De toetsing, goedkeuring of afwijzing van de ingediende programma's gebeurt door de directie. De toetsing kan eventueel tot aanpassingen van de aanvraag leiden door de aanvrager, in overleg met de programmacoördinator. Hoe de (lichte) toetsing wordt vormgegeven, wordt in de volgende fase verder uitgewerkt. Doel is om juridisering zoveel mogelijk te vermijden. Een regeling voor arbitrage wordt nader onderzocht. De reguliere wegen van bezwaar en beroep staan open.

Secretarissen
Om de project- en meerjarige subsidieaanvragen van instellingen zorgvuldig te kunnen beoordelen, laat de directie zich adviseren door adviescommissies. De directie besluit over de subsidieaanvragen. De vergaderingen van de adviescommissies worden inhoudelijk voorbereid door een secretaris van het Programmafonds.
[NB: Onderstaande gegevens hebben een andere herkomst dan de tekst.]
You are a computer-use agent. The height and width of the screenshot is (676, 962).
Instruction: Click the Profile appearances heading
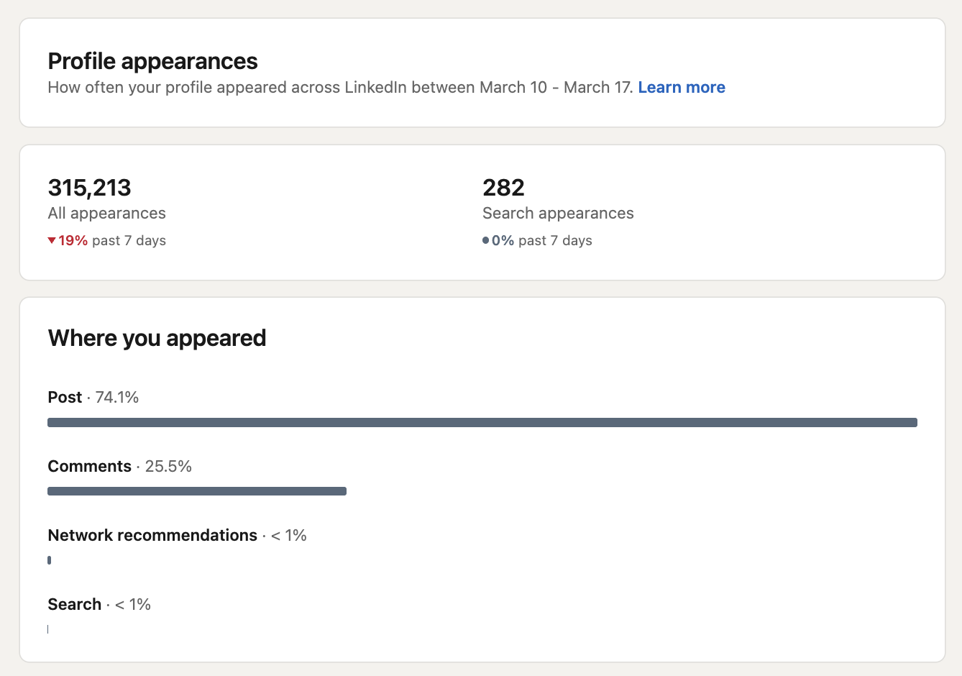(x=152, y=61)
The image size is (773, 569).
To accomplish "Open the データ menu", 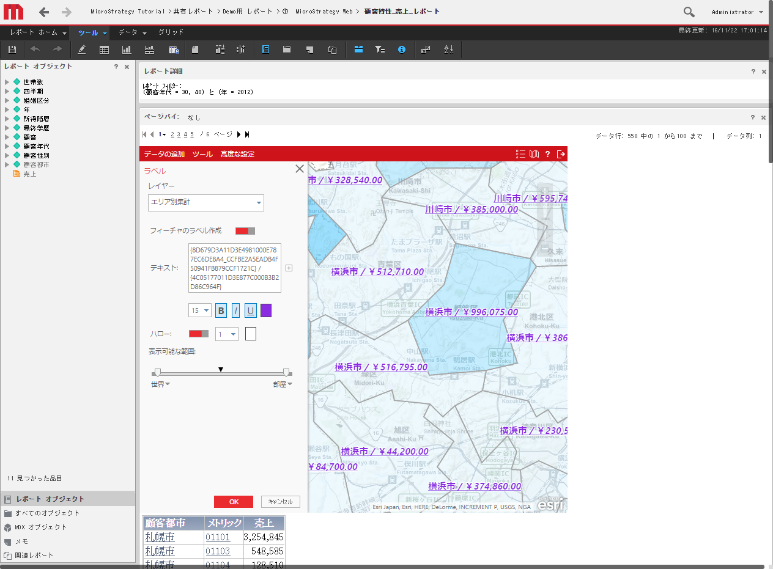I will (132, 32).
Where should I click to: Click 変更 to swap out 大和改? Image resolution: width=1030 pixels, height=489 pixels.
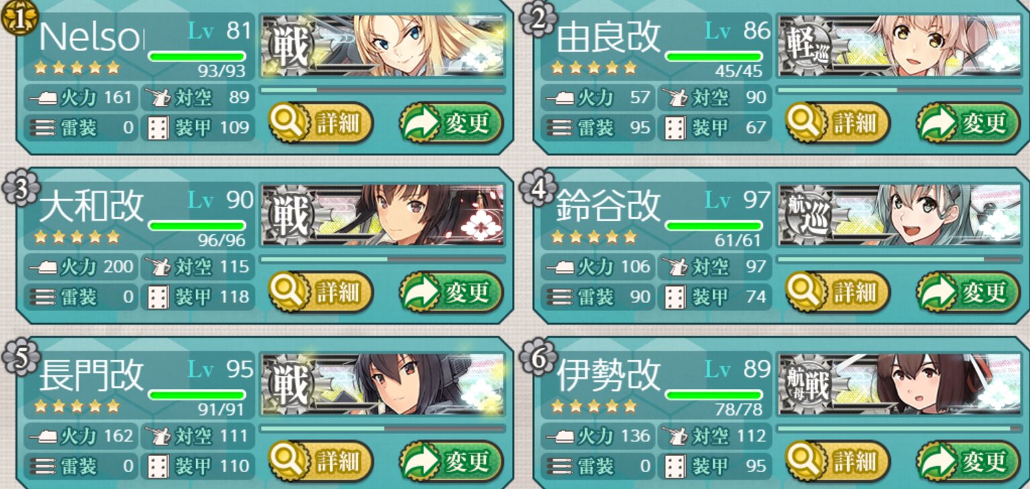point(452,292)
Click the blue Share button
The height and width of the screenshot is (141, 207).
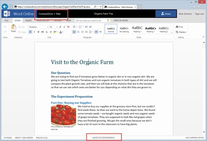click(x=166, y=14)
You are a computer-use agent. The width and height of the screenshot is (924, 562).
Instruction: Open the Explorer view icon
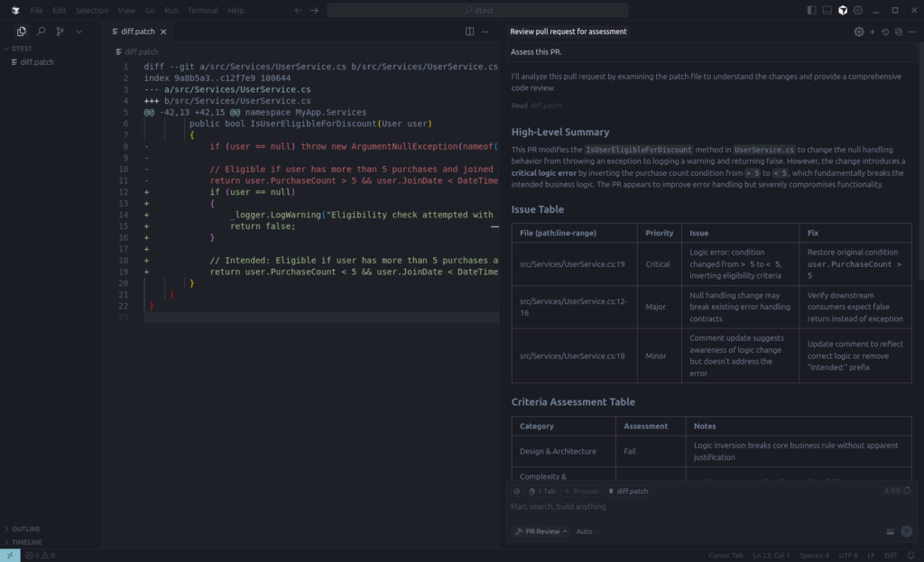(x=22, y=31)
De secretaris, naar voorbeeld van het NFPK+, is het aanspreekpunt en het gezicht voor het veld. Hij is inhoudelijk dé deskundige voor alles wat er speelt binnen zijn aandachtsveld. De secretaris is verantwoordelijk voor de behandeling van subsidies door het team (voorbereiden, bijwonen en afhandelen van vergaderingen van de adviescommissie).

p 17

Programmafonds Cultuurparticipatie

De secretarissen amateurkunst, cultuureducatie en volkscultuur hebben regelmatig contact met de programmacoördinatoren over de activiteiten die op provinciaal en gemeentelijk niveau plaatsvinden. Programmacoördinatoren op hun beurt vernemen welke instellingen met landelijke betekenis of projecten met landelijke betekenis (meerjarige) subsidie ontvangen en of hier belangwekkende verschuivingen in optreden.
De programmacoördinatoren bespreken verschuivingen vervolgens met de provincie of gemeente. Op bestuurlijk niveau kunnen belangwekkende verschuivingen aan de orde komen tijdens het bestuurlijk overleg tussen de minister en IPO en VNG. De uitwerking van de organisatiestructuur vindt plaats in de volgende fase.


4.3 Regelingen
Het beleid van het Programmafonds zal nader worden uitgewerkt in subsidieregelingen die in lijn liggen met de in de vorige paragraaf weergegeven loketindeling op landelijk/instellingen en op lokaal/gemeente-provincie niveau.

Matchingregeling
Het huidige Actieplan Cultuurbereik wordt beëindigd. Alle twaalf provincies en alle steden met meer dan 90.000 inwoners1 kunnen een aanvraag indienen. In de periode februari ­ april zal de matchingregeling regeling in overleg met IPO en VNG uitgewerkt gaan worden. De regeling dient in mei te worden gepubliceerd. Mocht er vertraging ontstaan, dan worden overgangsmaatregelen getroffen.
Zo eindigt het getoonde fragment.